### SOURCE PASSAGE
I had little to offer, it appeared, similar to how he felt with his wife perhaps, in a parallel process eluding discussion. She took his deflation as a literal abandonment, “evidence” of his lack of desire for her, an atmosphere cool as granite, cementing their impasse.

But what turned my tongue to stone? Whose snaky gaze was I responding to? The patient’s? His wife’s? Was this my “inner critic,” provoked by the patient’s disappointment, a stony shame I could not name even to myself? This was an anxiety without words, notes without a score, a “vibe” hostile to analytic thought.

This scenario represents an acute but not infrequent clinical dilemma, where patients seek relief from emotional or relational knottiness via mechanical means alone, with language drained of subjective emotional meaning, in favor of verbal “prescriptions” that will unfreeze emotional stuckness, though “emotion” is not a term of significance. Here the patient’s framing of the problem reflects the problem, phrased in machine-like terms (“rewiring”): language games drained of the vitality needed to bring dyadic dialogue to life. As Wittgenstein put it, “to describe a language game is to describe a form of life.” But such forms in these scenarios are increasingly lifeless.

How to re-animate such a drained corpus of communication, speak of the danger of the concrete, the vitality of emotion: analytic language games akin to a foreign tongue? My own inability to “translate” leads to an anxious silence, like a creeping frostbite on the tongue. Such “translation” after all is up to the doctor, is it not? 

Yet notions of “subjectivity,” let alone “transference,” however plainly spoken, appeared useless. Lev’s previous therapist had dwelled on his past at length; he now sought objective feedback about the present, as if I had or should have a God’s-eye view, above rather than within an affectivity he seemed allergic to expressing.

### RECORDED DATA
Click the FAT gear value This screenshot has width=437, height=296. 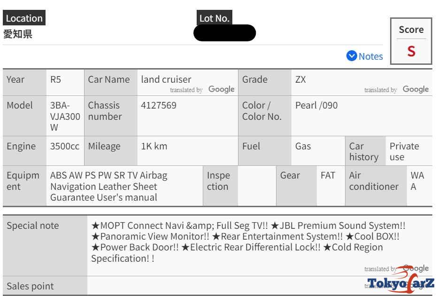click(328, 175)
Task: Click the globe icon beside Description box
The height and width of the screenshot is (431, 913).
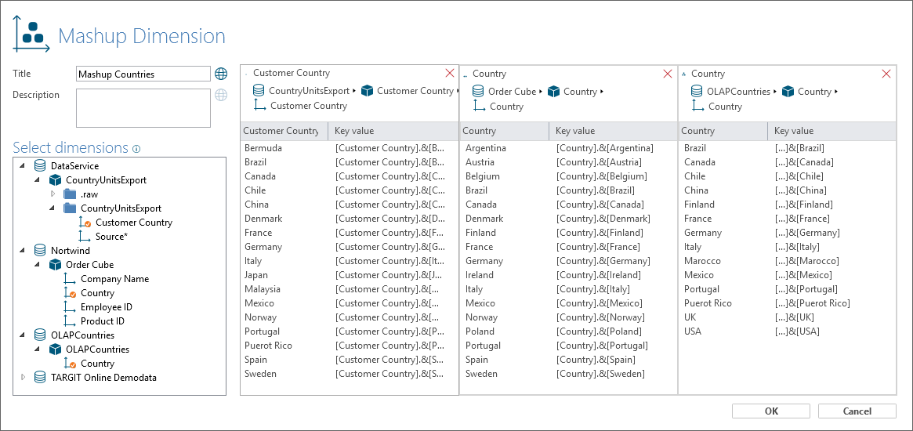Action: [221, 95]
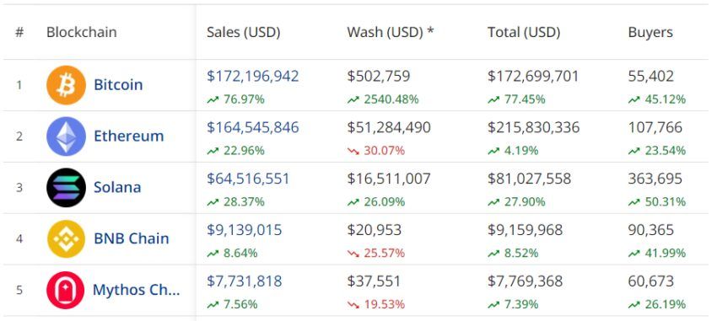Sort by Total (USD) column header

pyautogui.click(x=524, y=32)
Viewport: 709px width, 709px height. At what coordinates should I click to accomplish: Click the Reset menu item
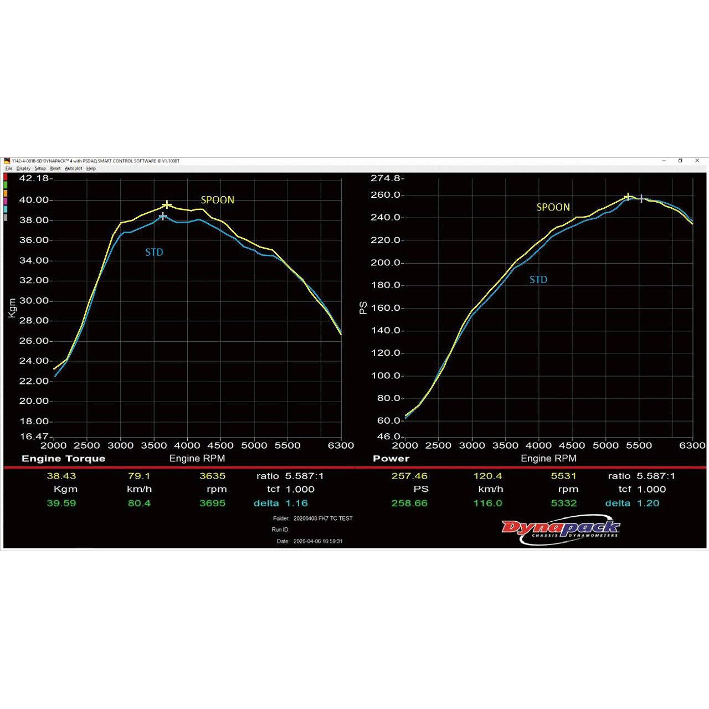click(x=55, y=168)
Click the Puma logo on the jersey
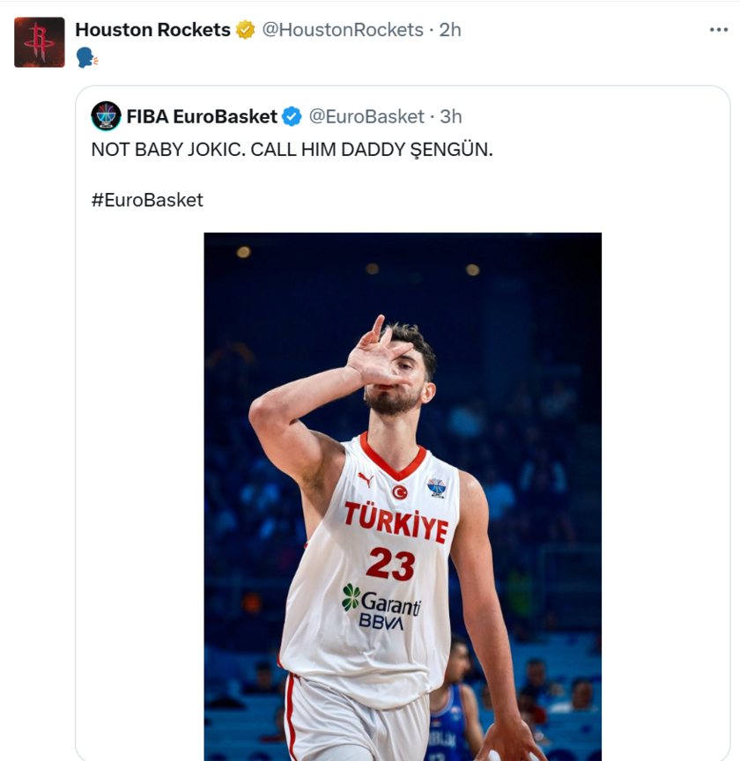 (366, 479)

### WORK REQUEST 1
Please retype the clinical passage, starting at "I had little" and ending at "cementing their impasse.".
### WORK REQUEST 2
In the clinical passage, what had Lev's previous therapist dwelled on at length?

### RESPONSE BOX 1
I had little to offer, it appeared, similar to how he felt with his wife perhaps, in a parallel process eluding discussion. She took his deflation as a literal abandonment, “evidence” of his lack of desire for her, an atmosphere cool as granite, cementing their impasse.

### RESPONSE BOX 2
His past.